As you can see from the circle, each ‘panel’ in the edge-on view is the same size. You would think that this means that they would reflect less light toward the viewer, causing them to darken, but that never looks quite right in practice. The reason for this is that the light reflected may be less, but it’s even more concentrated, so the edges get brighter than the base color.

It can sometimes be effective to inset these brighter areas – moving them slightly toward the center of the ‘rim’; this reinforces the impression that it’s a reflection.

Here’s a very crudely-drawn image (blue and yellow in sympathy for Ukraine) that illustrates these points. Outside of the original ellipse for the head and some guidelines for proportions plus neck and shoulders, this is completely hand-drawn.

The shirt is semi-glossy matte; the body is glossy to the point of being semi-metallic (but with that color, it’s probably plastic).

I used a texture built into Krita for the background, with a dark green layer over the top set to Color and a lighter blue layer on top of that set to Multiply. That particular combination uses the combination of the colors of the two layers for the dark parts of the texture and the lighter color for the highlights (and it’s no coincidence that those are basically the colors of Campaign Mastery, variations on blue and a sort of sea-green, either).

I deliberately chose a very detailed texture to contrast with the smoothness of the figure.
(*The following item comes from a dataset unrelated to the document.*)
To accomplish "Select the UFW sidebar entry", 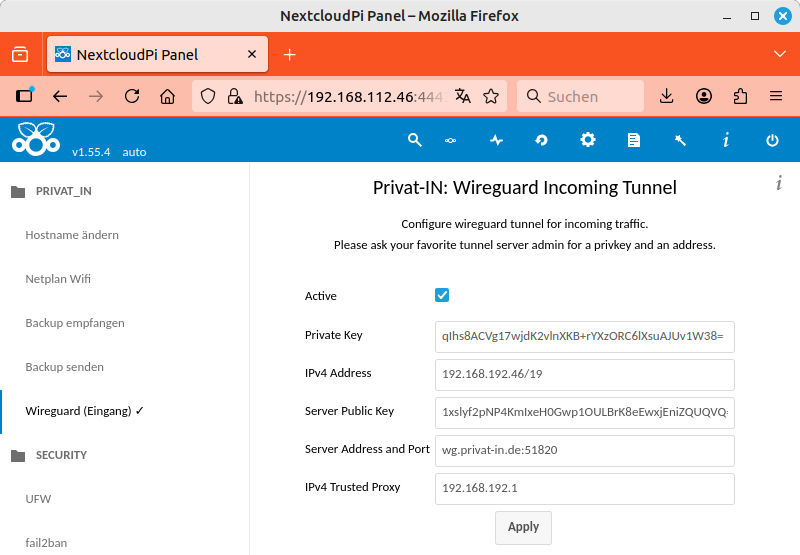I will [37, 499].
It took 15-20 minutes.

Surfaces – concluding thoughts & Post wrap-up

This all barely scratches the surface of these topics – it’s barely enough to get you started. Representing the surfaces of objects in a composition is one of the hardest things to do well – far more complicated than the simple compositions I have demonstrated thus far. It’s also worth noting that the remaining projects avoid fancy object finishes, simply because they are so hard!

In the next part of this series, I will tackle a project that is even more complex than the relatively simple Blue Monkey – because this will require the creation of layers of shadow from elements being composited. And, as I’ve pointed out above, shadows are a lot more complicated than most people realize.